Your figure does not have to depict every last number from the data aggregation result. Use your judgement. It just needs to complement the table, add context, and allow for some sanity checking both ways.
Notice which figures are easy/hard to make, which data formats make better inputs for plotting functions vs. for human-friendly tables.
I’ve always wanted to get a two-column layout, but only in certain parts of a document. The idea would be to put a figure and relevant table right next to each other. Anyone who figures that out in our report-making workflow would be a hero. But this is low priority and only for a keener.
You’re encouraged to reflect on what was hard/easy, problems you solved, helpful tutorials you read, etc. Give credit to your sources, whether it’s a blog post, a fellow student, an online tutorial, etc.
Follow instructions on How to submit homework
Start using our general rubric for specifics to evaluate! The form will require you to do so!
Check minus: Didn’t tackle at least 3 tasks. Or didn’t make companion graphs. Didn’t interpret anything but left it all to the “reader”. Or more than one technical problem that is relatively easy to fix. It’s hard to find the report in this crazy repo.
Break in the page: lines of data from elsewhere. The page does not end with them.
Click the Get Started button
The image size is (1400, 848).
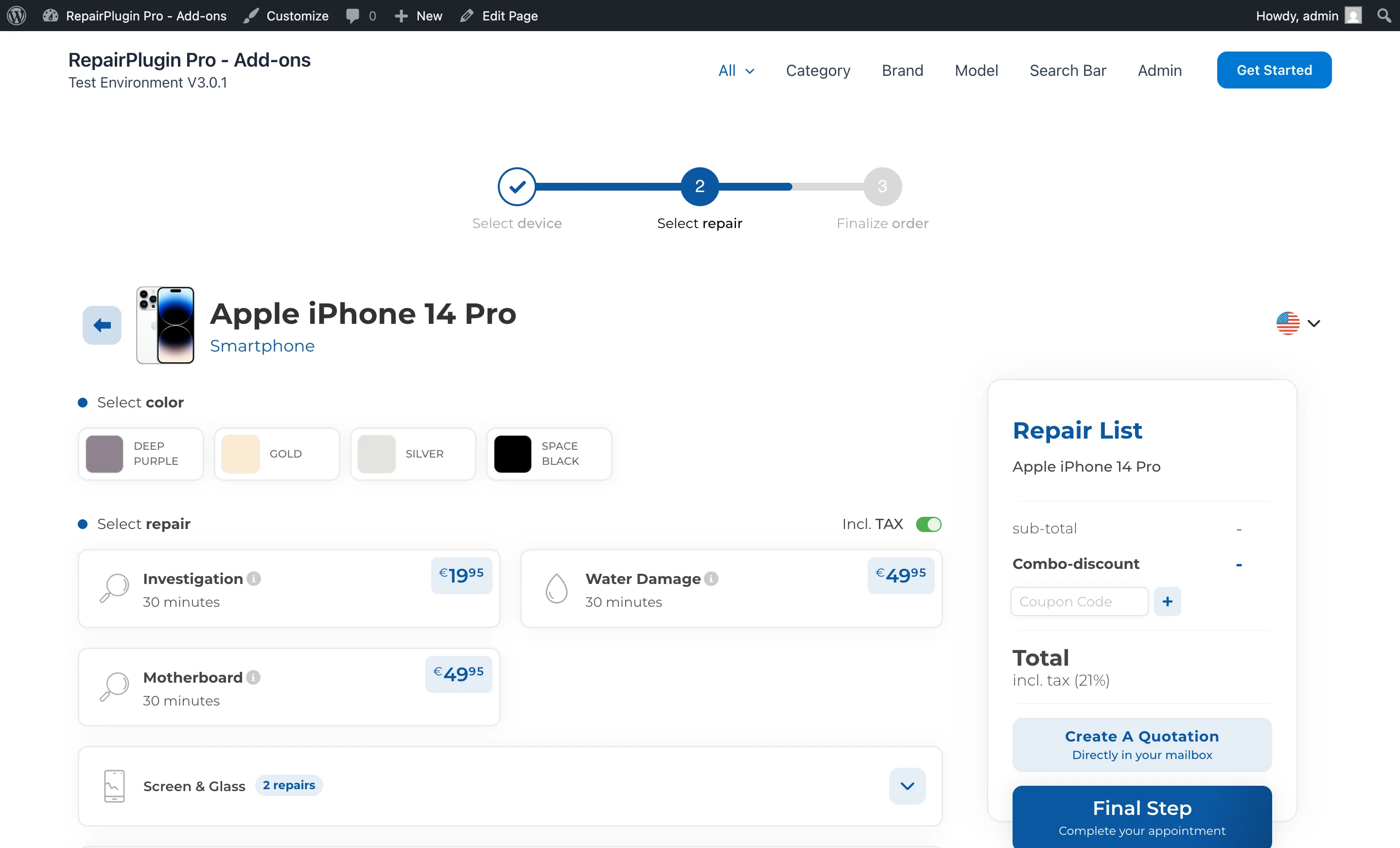1274,70

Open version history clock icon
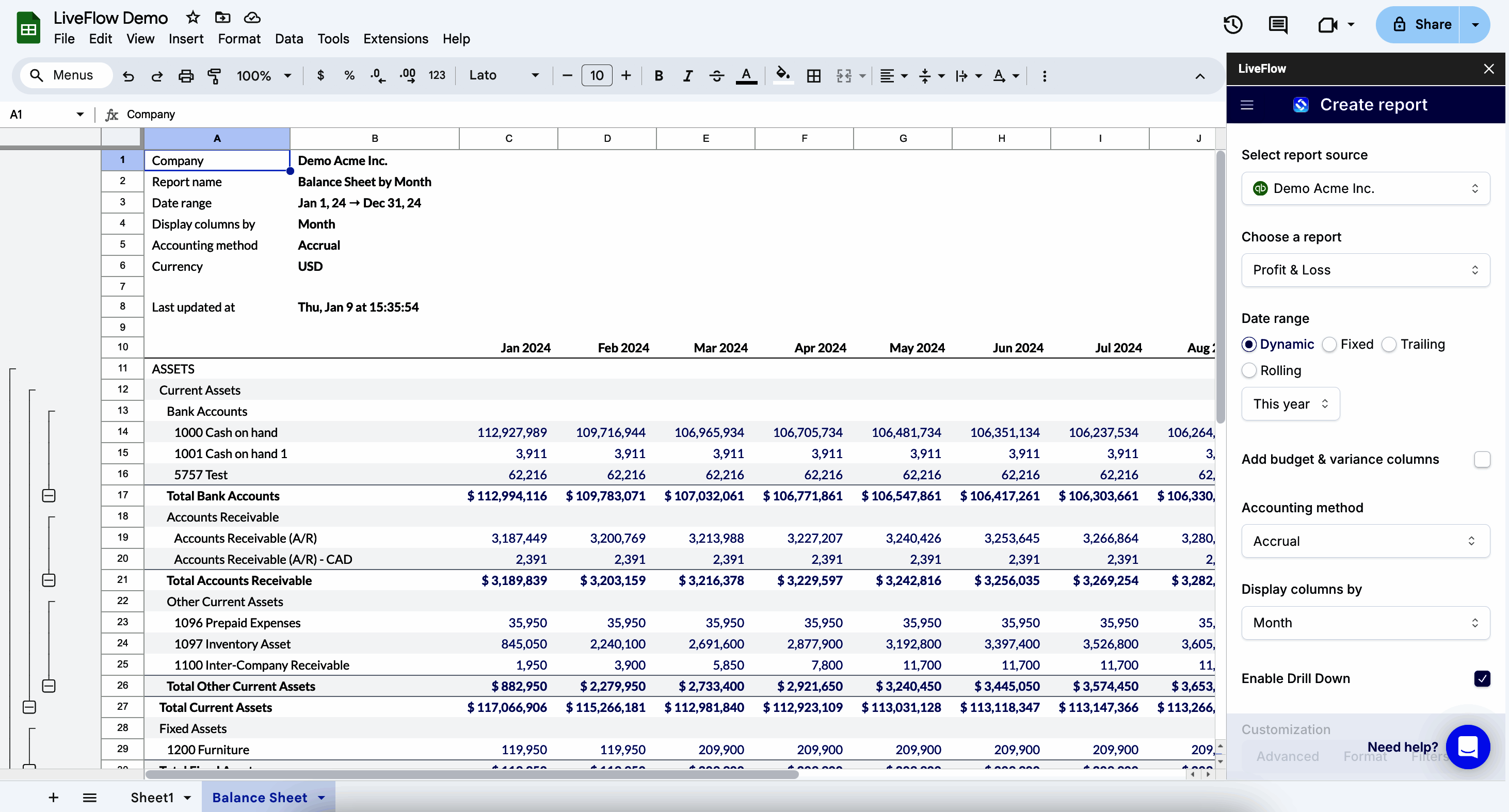(x=1233, y=25)
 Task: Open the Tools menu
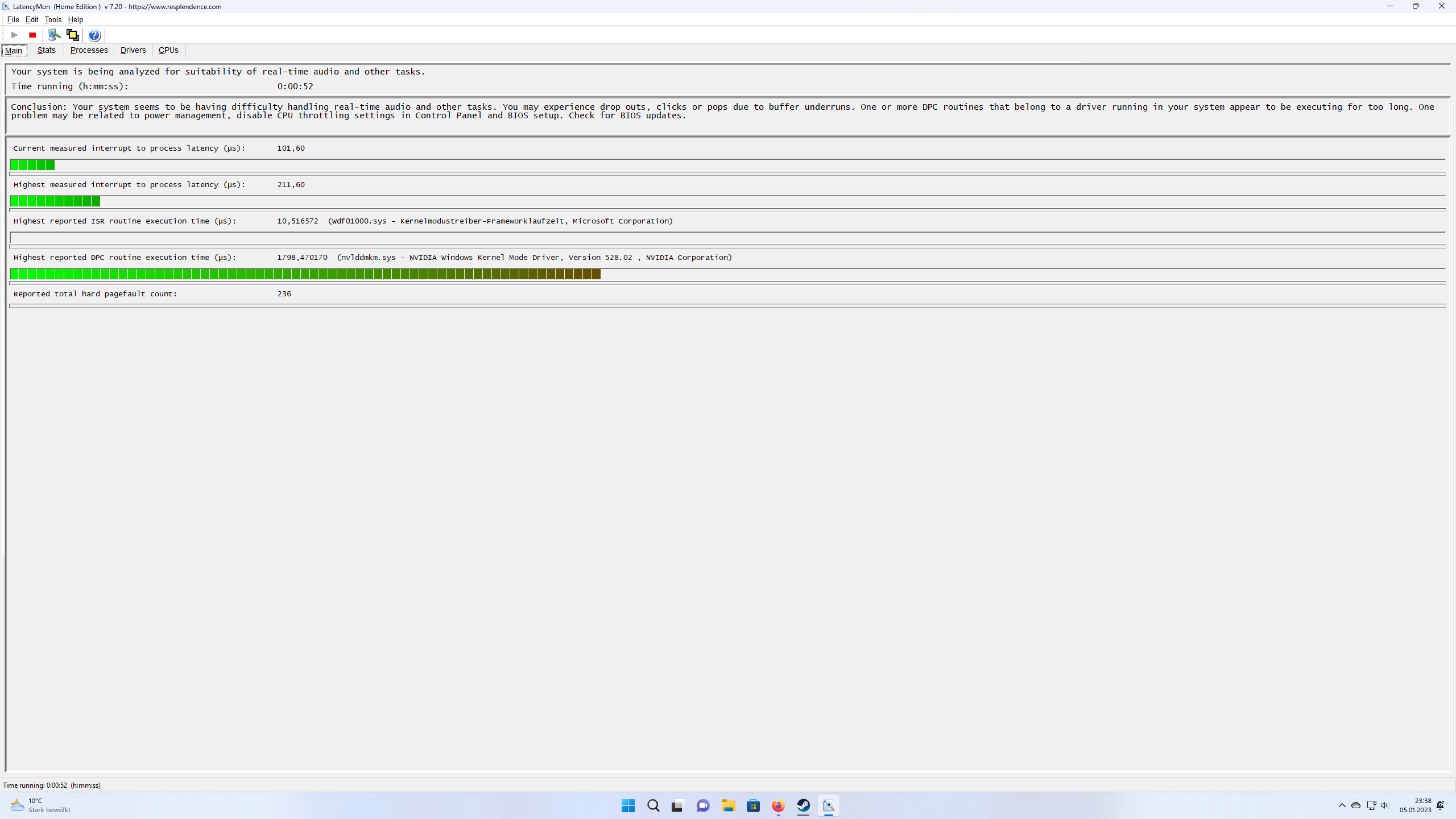click(53, 19)
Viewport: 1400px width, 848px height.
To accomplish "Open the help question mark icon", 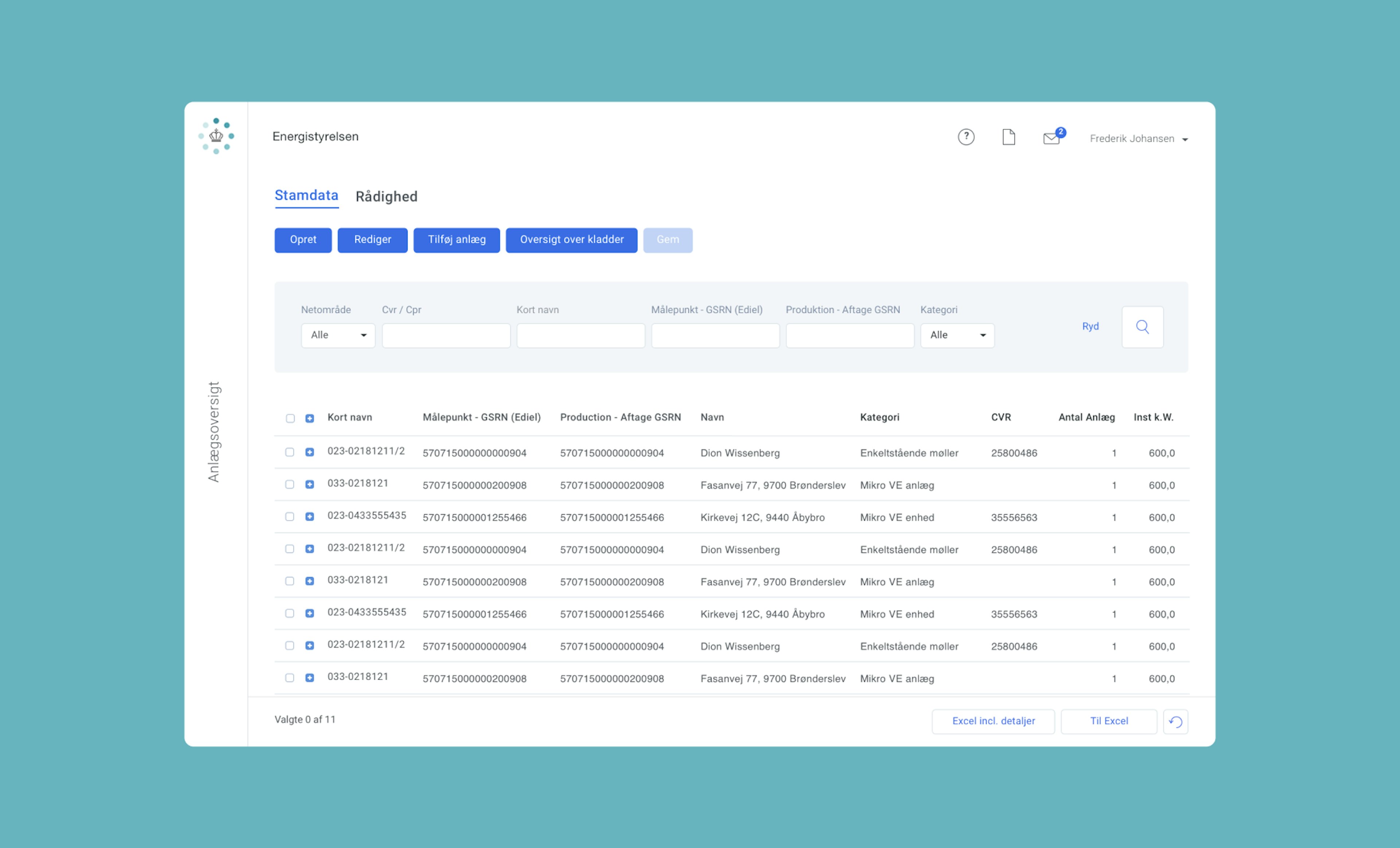I will point(966,137).
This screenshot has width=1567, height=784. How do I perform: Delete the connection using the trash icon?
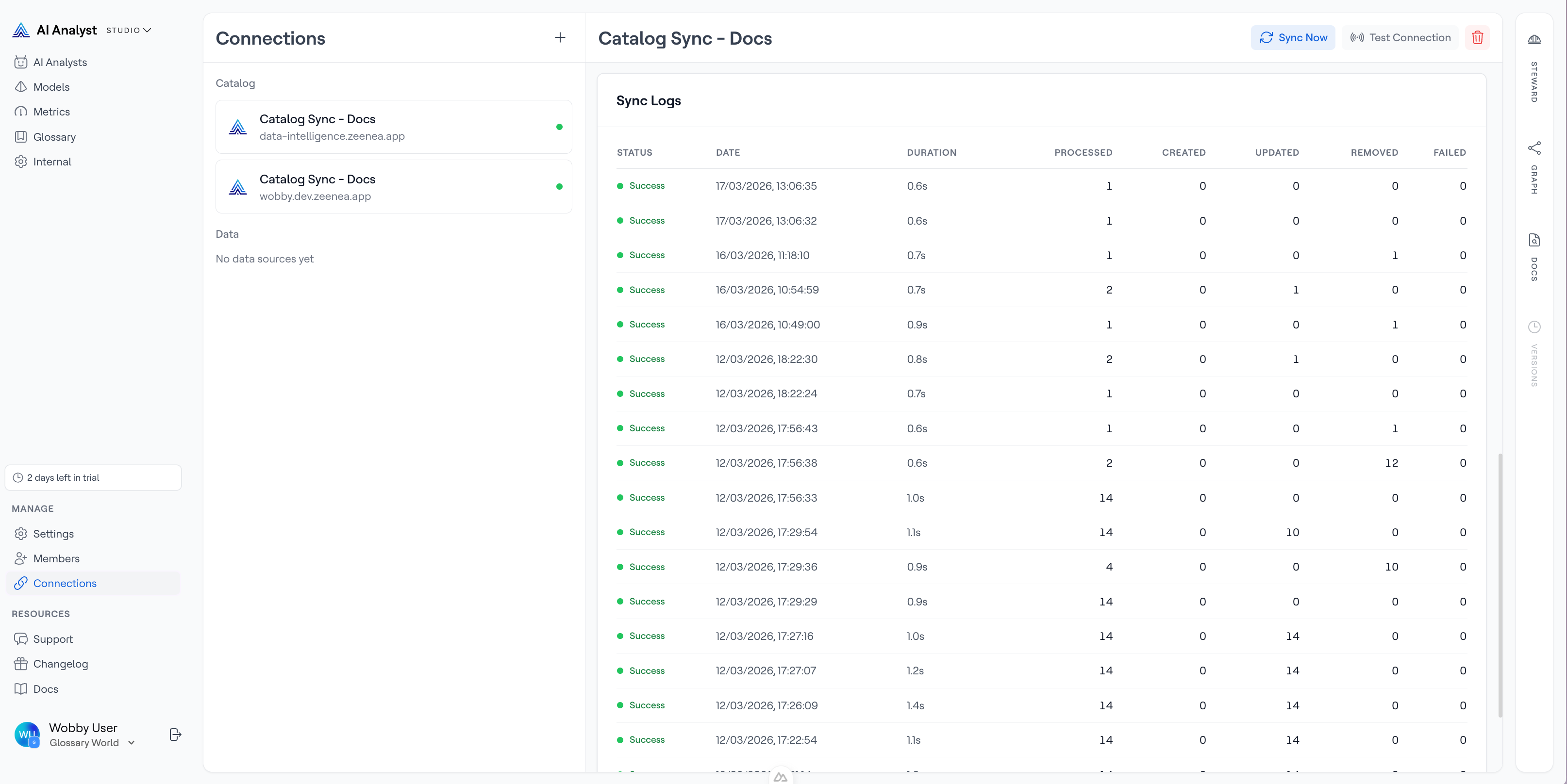click(1478, 37)
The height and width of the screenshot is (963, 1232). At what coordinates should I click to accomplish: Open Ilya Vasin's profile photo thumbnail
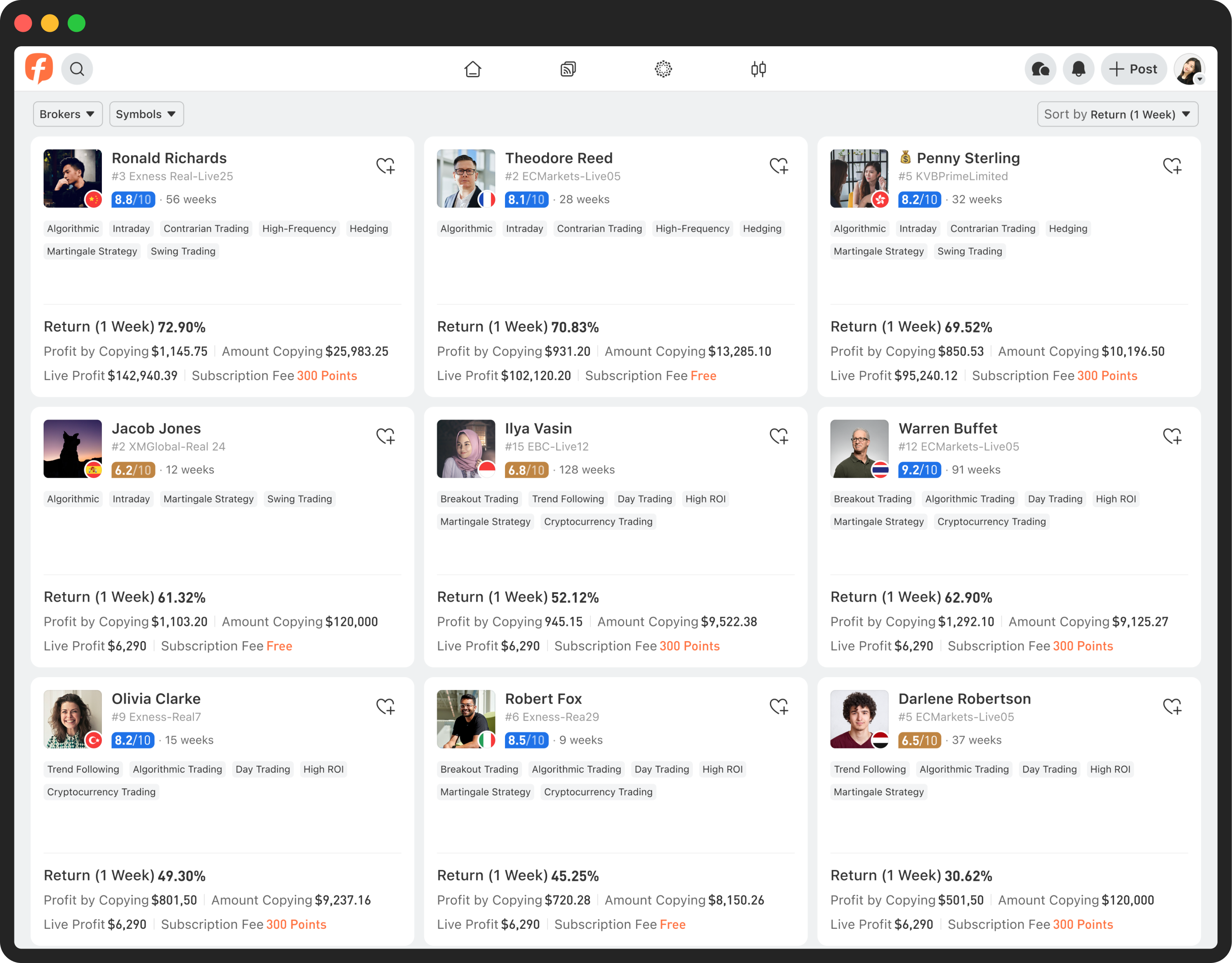(466, 448)
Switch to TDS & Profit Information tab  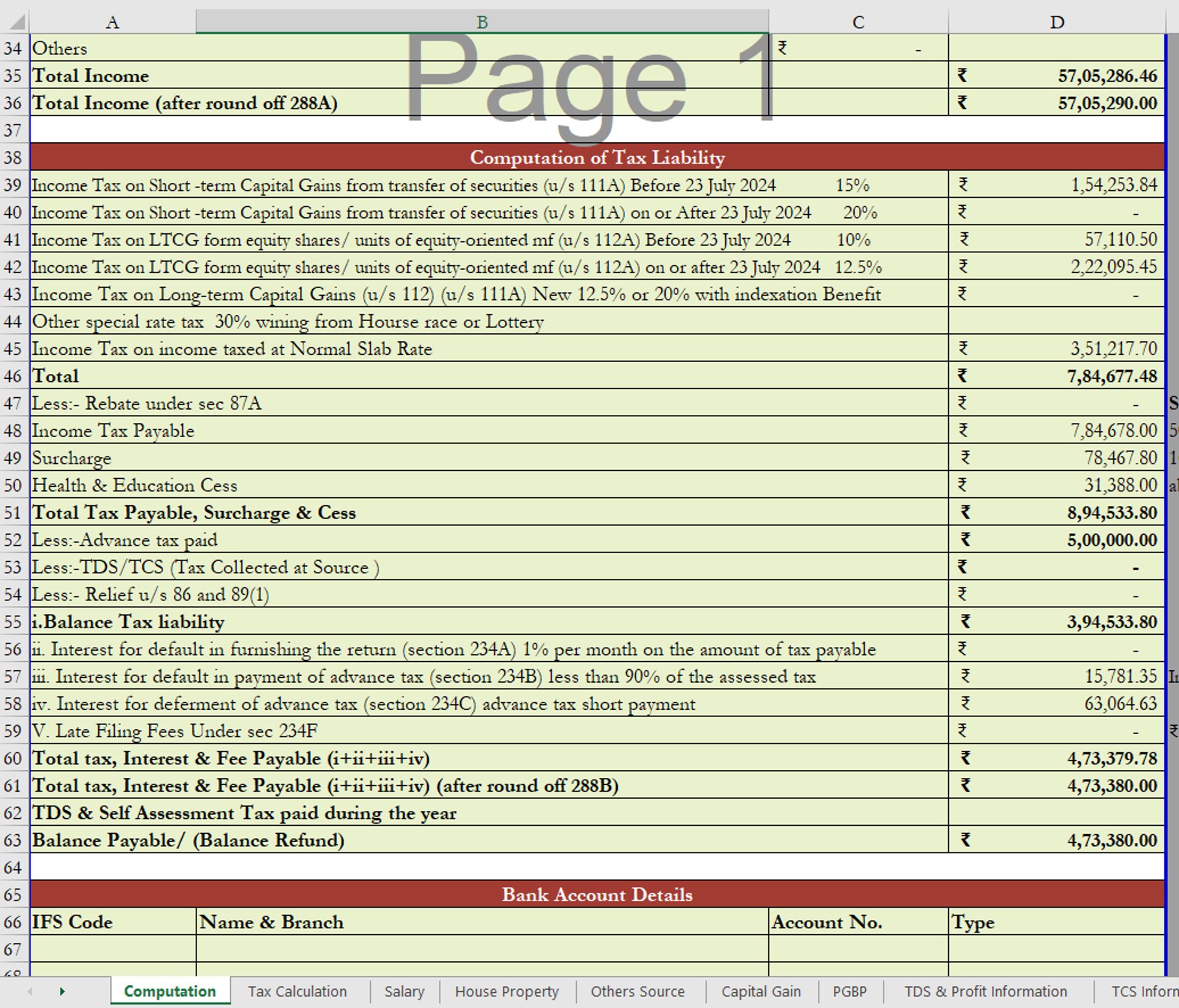(x=986, y=991)
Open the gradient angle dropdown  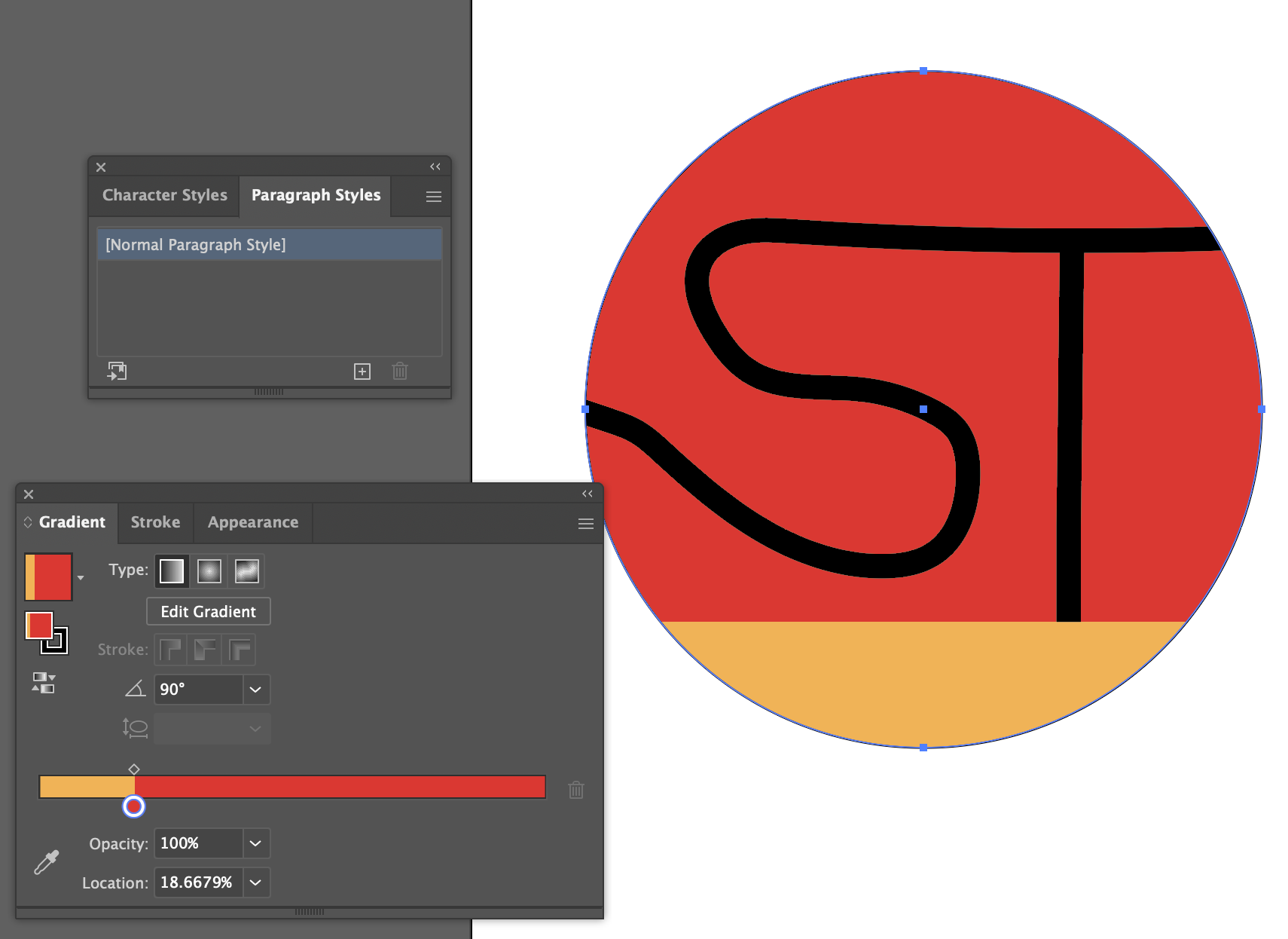point(255,689)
Check: Hits all the elements. No obvious mistakes. Pleasant to read. No heroic detective work required. Solid.
Check plus: Exceeded the requirements in number of tasks. Or developed novel tasks that were indeed interesting and “worked”. Impressive use of dplyr
and/or ggplot2
. Impeccable organization of repo and report. You learned something new from reviewing their work and you’re eager to incorporate it into your work.